Distributed Metric Computation
Evaluating millions of forecasts requires distributed processing. Partition time series by business unit or product category. Use MapReduce patterns: map phase computes per-series metrics (MAPE, RMSE, bias), reduce phase aggregates to hierarchical summaries. Process incrementally as new actuals arrive rather than batch recomputation. Cache intermediate results at each hierarchy level for sub-minute dashboard latency.
Weighted Aggregation Strategies
Simple averaging misleads when importance varies dramatically. Weight metrics by business impact: revenue contribution, margin, or strategic importance. Compute weighted MAPE where high-revenue products dominate aggregate scores. Alternatively, use volume-weighted approaches. Always report both weighted and unweighted metrics—discrepancies reveal whether the model prioritizes correctly.
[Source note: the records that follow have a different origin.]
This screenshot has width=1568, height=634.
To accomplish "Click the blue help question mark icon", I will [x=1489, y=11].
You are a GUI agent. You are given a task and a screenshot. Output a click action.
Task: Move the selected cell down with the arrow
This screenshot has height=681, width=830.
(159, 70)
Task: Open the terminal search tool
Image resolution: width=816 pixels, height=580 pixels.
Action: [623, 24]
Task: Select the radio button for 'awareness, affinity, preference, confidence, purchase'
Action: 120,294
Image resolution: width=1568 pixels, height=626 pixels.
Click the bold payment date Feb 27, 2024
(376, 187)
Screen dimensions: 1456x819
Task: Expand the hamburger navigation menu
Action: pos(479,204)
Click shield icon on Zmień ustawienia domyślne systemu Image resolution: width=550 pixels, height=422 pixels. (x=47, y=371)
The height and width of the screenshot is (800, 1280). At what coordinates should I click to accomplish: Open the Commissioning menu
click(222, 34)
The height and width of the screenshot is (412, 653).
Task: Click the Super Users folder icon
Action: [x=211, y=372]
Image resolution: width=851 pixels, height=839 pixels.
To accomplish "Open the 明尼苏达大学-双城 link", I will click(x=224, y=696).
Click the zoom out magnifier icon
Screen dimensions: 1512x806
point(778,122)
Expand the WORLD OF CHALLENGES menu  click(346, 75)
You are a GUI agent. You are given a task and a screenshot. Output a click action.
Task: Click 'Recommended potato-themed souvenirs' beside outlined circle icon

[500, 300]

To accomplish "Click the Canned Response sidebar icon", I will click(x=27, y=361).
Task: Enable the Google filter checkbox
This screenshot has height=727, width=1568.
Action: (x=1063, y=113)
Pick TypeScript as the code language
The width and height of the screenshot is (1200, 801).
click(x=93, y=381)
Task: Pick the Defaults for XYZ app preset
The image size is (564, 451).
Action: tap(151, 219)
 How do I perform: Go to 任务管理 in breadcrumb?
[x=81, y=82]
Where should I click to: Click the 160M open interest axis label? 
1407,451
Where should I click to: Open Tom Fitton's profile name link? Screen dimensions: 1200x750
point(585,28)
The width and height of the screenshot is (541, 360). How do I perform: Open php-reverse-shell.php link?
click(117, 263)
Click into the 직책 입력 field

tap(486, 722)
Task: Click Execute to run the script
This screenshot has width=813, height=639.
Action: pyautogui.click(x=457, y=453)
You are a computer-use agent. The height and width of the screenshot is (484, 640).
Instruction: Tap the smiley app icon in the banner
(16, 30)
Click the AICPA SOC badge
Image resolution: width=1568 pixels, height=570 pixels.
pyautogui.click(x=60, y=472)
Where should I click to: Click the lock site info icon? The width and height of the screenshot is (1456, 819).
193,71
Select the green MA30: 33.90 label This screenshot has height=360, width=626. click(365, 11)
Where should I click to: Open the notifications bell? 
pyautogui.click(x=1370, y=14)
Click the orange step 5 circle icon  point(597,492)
Stratified Analysis Framework
Aggregate metrics hide important patterns. Stratify by: product lifecycle (new vs mature), demand pattern (smooth vs intermittent vs seasonal), volume tier (high/medium/low movers), and forecast horizon. Create performance matrices across these dimensions. This identifies systematic weaknesses—perhaps the model struggles with new product launches or long-horizon seasonal items specifically.
Automation: Implement anomaly detection on metrics. Alert when weekly MAPE increases >10% relative, or when segments show sudden degradation. This catches pipeline issues and drift before business impact accumulates.
Baseline Tracking
Maintain baseline comparisons: naive forecasts, statistical baselines (moving average, exponential smoothing), and previous model versions. Report skill scores showing improvement over baselines. Dashboards should show current accuracy, baseline accuracy, and delta—contextualizing whether 15% MAPE is good (baseline was 25%) or concerning (baseline was 12%).